Looking again at the entries in the simple directory structure in Figure 1, and by comparing them to the directory entries in Figure 6 you can see that File1 is the regular file; File2 is linked to File3 via a hard link created via the ln command; and File4 shows a symbolic link. In this case the file name is replaced with a path name. To get to the inode, a process must follow the link to another directory entry, then follow that directory entry to the inode. Because this is a two-step operation, it is possible for the link to be present even after the file to which it referred has been deleted.

Inode Structure

Figure 4 shows the layout of an inode. The top section of the structure holds the information displayed by the ls commands. This information includes:

The type and access mode for the file.

The file's owner.

The group access identifier.

The number of references to the file.

The time the file was last read from and written to.

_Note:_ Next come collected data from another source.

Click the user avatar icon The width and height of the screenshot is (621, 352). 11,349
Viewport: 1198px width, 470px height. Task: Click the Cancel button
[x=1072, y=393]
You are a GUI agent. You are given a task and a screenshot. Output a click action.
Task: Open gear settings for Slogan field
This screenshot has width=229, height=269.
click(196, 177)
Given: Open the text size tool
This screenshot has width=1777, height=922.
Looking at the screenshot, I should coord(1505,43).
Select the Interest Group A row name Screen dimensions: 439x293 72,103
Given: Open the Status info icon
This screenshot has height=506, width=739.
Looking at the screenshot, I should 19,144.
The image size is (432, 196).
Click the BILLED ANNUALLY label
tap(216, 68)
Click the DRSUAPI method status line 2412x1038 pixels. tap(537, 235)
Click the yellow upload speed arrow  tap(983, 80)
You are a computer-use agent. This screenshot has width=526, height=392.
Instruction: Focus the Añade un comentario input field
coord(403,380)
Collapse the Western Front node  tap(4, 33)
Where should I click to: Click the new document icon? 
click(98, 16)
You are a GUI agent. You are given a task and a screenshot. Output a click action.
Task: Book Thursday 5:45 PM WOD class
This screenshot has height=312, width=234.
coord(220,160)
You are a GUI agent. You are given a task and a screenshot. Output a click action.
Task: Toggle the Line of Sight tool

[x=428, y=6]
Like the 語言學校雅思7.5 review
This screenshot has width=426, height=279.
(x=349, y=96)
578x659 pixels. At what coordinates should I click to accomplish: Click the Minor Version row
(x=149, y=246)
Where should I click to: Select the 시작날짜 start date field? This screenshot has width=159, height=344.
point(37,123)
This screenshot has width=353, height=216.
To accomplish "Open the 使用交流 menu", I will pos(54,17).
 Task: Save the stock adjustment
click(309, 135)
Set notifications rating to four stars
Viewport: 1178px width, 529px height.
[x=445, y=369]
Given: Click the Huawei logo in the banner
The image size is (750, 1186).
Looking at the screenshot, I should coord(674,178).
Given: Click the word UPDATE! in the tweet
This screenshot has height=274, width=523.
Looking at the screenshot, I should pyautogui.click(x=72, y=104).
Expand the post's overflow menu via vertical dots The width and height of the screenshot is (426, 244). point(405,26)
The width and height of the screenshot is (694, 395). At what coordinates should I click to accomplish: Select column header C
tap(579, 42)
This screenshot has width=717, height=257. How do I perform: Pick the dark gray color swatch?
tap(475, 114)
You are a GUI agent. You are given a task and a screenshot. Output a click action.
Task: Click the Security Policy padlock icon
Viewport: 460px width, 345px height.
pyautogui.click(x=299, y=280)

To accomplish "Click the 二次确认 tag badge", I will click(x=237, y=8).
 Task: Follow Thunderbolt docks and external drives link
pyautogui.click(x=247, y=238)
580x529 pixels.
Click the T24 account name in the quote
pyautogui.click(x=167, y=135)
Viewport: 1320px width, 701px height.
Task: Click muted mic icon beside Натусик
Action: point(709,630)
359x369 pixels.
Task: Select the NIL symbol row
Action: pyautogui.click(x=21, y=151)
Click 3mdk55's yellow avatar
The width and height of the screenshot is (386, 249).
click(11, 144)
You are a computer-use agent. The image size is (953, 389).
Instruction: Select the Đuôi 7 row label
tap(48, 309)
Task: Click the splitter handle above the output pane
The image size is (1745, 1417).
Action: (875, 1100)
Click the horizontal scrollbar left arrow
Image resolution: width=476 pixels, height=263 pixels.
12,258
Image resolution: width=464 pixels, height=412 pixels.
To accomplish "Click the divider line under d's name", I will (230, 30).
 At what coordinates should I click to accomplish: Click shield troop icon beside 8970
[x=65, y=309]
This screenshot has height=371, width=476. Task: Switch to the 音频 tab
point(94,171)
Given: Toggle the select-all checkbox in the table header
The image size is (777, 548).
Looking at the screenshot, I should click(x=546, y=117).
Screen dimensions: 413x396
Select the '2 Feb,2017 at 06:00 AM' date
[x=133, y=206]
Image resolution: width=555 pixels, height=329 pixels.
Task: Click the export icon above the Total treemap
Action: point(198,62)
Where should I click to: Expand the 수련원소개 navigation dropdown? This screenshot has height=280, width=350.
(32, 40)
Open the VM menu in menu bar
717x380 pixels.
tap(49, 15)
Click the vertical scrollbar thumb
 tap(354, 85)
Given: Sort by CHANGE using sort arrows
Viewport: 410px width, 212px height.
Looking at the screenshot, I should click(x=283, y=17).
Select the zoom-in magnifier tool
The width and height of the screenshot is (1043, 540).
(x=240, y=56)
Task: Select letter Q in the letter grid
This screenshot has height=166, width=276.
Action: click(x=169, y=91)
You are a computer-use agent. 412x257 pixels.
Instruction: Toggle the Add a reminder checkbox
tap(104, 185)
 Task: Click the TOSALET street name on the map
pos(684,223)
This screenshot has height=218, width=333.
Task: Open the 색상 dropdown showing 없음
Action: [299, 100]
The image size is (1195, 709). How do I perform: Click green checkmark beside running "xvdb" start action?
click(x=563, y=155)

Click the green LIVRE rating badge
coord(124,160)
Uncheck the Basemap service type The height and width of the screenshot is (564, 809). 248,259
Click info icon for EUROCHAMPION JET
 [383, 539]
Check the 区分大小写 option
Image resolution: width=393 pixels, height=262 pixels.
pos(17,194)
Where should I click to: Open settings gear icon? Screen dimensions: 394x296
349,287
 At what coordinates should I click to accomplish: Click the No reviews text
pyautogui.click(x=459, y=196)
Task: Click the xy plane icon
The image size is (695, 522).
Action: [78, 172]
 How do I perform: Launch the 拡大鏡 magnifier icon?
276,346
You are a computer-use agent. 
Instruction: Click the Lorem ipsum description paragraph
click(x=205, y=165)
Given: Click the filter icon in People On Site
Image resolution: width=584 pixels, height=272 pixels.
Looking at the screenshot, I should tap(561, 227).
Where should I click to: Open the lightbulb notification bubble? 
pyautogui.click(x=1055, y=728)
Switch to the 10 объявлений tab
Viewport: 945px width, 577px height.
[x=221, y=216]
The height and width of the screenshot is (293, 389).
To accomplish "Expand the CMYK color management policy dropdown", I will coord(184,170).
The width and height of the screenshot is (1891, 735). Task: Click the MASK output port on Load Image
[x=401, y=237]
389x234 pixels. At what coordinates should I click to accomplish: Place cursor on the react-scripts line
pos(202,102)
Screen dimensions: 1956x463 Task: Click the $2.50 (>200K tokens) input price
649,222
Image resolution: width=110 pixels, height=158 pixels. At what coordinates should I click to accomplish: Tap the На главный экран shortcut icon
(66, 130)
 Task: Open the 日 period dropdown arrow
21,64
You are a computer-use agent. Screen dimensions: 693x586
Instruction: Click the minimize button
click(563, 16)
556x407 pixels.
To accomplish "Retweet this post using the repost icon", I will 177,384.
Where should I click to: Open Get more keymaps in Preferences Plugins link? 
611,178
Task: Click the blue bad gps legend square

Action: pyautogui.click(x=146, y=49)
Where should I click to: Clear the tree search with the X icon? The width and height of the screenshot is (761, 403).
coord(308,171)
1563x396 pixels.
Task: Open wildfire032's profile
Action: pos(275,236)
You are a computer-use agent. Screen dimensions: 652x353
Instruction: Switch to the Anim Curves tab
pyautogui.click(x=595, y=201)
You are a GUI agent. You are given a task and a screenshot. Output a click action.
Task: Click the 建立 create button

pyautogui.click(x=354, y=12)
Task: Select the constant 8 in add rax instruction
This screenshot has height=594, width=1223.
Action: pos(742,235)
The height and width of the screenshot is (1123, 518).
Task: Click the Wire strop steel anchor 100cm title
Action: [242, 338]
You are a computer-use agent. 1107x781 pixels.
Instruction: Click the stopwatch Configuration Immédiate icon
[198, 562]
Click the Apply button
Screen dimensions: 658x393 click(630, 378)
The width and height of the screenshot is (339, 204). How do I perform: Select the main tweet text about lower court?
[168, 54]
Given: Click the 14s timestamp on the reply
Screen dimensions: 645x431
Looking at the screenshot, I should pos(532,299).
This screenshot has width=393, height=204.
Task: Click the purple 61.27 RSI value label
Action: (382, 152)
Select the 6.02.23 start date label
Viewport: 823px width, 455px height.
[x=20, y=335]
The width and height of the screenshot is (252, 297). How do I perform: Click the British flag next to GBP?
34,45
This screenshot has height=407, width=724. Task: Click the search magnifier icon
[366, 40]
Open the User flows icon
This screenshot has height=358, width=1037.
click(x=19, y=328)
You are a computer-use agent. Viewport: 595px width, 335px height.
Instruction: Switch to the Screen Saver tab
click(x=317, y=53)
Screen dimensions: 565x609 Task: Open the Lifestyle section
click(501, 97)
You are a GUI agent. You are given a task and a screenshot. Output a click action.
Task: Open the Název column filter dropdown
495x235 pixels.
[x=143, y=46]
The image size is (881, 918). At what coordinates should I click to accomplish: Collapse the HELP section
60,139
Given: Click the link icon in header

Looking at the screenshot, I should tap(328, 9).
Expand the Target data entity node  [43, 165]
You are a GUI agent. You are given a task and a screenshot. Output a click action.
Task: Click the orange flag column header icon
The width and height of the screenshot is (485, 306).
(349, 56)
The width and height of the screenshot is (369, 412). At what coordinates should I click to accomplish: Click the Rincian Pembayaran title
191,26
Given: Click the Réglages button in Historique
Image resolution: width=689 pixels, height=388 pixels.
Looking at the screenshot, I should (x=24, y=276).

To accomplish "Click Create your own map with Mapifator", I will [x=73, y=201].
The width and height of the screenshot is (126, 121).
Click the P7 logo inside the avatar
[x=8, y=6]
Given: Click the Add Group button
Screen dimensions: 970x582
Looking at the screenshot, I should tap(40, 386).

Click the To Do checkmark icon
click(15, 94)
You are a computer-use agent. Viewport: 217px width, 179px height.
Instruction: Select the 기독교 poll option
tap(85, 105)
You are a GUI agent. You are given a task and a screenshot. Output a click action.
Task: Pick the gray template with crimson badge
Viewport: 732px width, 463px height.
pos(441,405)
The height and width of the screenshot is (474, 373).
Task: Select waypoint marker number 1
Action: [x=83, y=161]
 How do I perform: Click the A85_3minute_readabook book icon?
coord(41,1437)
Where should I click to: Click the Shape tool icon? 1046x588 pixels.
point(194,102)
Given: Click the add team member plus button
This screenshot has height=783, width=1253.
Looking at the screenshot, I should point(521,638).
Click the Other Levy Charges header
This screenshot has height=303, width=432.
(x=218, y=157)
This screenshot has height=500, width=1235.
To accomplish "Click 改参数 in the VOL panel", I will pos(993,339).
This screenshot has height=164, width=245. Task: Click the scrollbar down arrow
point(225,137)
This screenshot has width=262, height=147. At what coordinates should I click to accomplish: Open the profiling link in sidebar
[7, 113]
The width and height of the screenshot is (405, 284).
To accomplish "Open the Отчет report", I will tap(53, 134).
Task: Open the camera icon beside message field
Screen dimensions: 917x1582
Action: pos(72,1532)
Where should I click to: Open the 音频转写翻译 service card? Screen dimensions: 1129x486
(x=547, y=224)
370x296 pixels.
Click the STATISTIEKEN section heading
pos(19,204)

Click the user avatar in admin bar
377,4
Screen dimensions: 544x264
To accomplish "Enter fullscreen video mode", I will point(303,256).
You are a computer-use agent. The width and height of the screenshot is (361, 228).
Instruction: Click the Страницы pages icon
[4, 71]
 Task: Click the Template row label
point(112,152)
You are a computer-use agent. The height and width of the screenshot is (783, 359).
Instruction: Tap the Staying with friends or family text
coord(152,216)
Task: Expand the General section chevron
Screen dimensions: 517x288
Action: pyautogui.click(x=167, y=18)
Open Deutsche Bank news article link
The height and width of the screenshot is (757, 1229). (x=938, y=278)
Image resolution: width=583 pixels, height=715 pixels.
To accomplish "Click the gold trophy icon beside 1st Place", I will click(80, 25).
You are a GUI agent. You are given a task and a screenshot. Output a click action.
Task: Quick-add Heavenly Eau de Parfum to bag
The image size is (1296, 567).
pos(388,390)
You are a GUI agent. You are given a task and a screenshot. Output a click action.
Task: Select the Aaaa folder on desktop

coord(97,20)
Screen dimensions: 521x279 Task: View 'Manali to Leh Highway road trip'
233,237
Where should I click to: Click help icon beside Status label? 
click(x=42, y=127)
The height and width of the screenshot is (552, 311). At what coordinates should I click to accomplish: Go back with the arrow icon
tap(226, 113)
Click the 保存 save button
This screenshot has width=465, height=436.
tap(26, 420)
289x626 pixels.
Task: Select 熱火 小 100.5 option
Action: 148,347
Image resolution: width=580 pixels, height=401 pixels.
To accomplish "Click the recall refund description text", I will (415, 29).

The time the inode was last updated by the system.

The size of the file in bytes.

The number of physical blocks used by the file (including blocks used to hold indirect pointers).

Beneath this section is a series of 15 pointers to the data blocks used by the file. The first 12 pointers each point to a single data block, which allows small files to be accessed very quickly. On a filesystem with a 2Kb block size, for example, the first 24Kb can be accessed directly. Since most files are quite small, this method provides very fast access.

The next pointer points to a single data block that contains pointers to other data blocks (see Figure 5). This is referred to as single indirect addressing. If each pointer is 32 bits long, a block can hold 64 pointers. Using single indirect pointers, you can address 64 * 2Kb + 24Kb, or 152Kb. The next pointer is the double indirect pointer, which points to a block of pointers, each of which points to a block of pointers, each of which in turn points to a data block. Using double indirect pointers one can address 64 * 64 * 2Kb + 24Kb, or 8.02Mb.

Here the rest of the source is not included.